Requirement — Reproduce the text lines of the records below word for word, leaving out the pictures.

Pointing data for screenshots

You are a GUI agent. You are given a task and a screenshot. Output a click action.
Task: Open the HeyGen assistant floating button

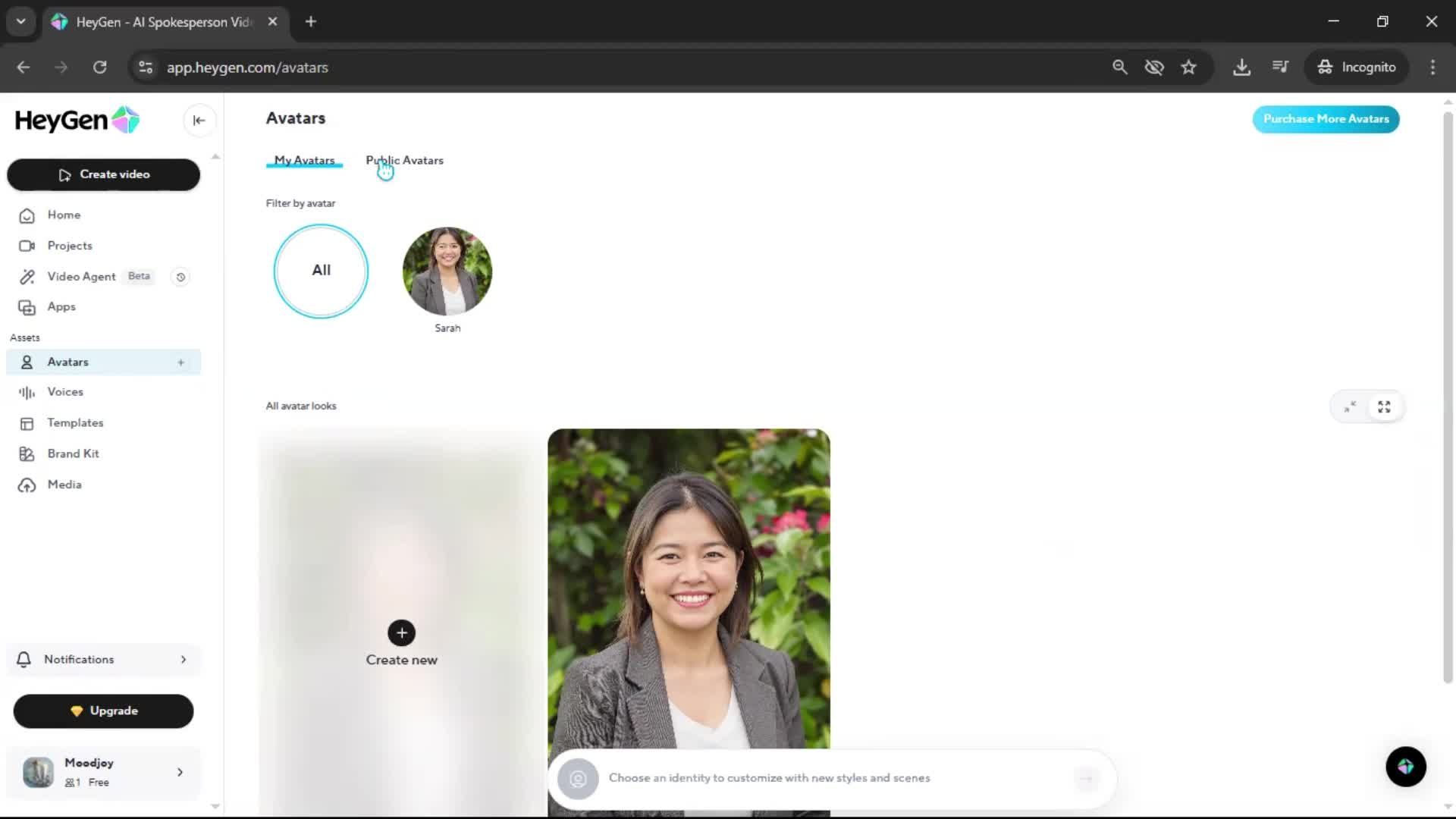(1405, 767)
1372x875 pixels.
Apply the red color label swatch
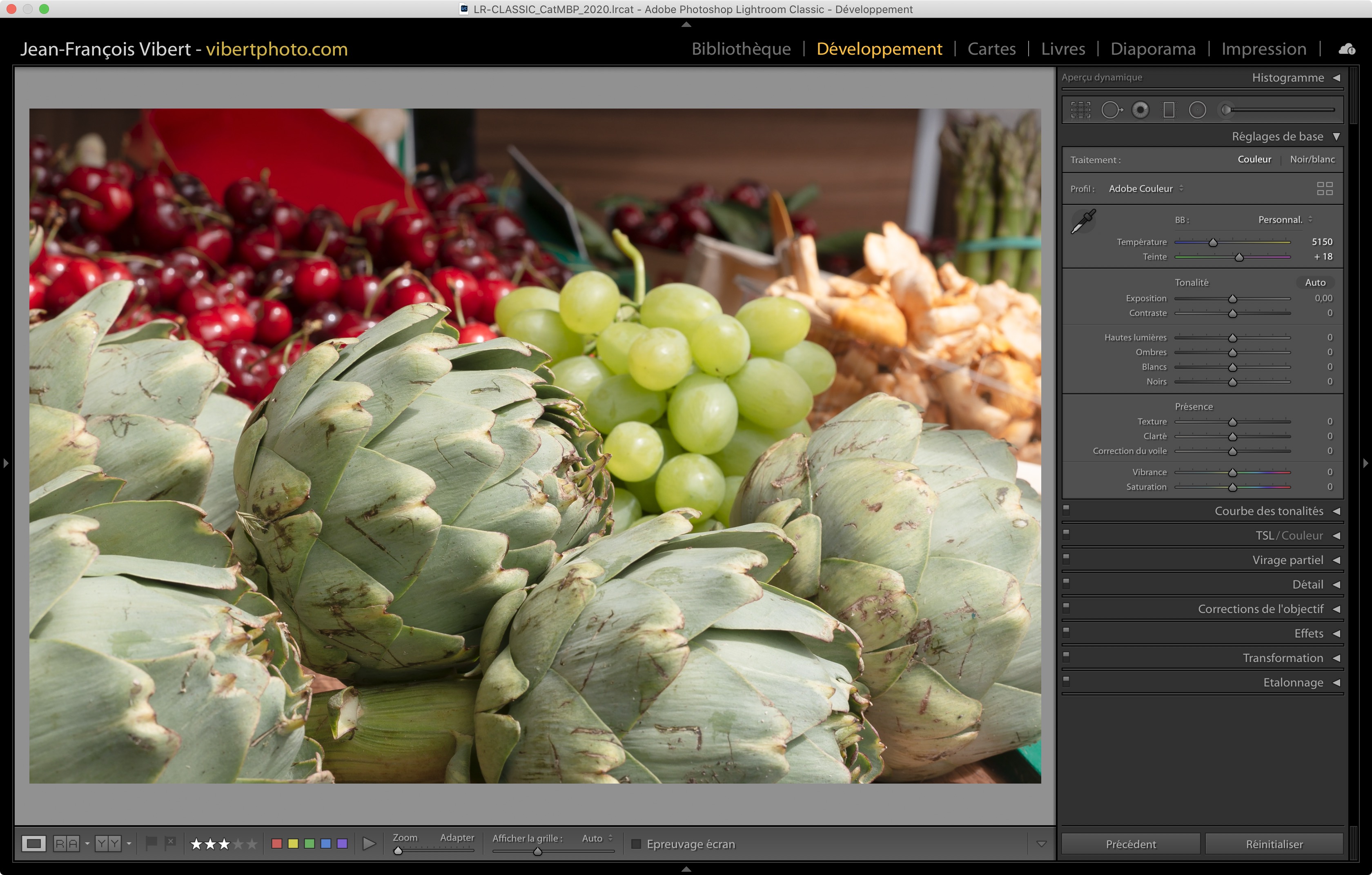277,843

Written reply —
You are a GUI agent. You are given a task and a screenshot. Output a click action.
Task: Open the HeyGen assistant floating button

(1405, 767)
1372x875 pixels.
Apply the red color label swatch
277,843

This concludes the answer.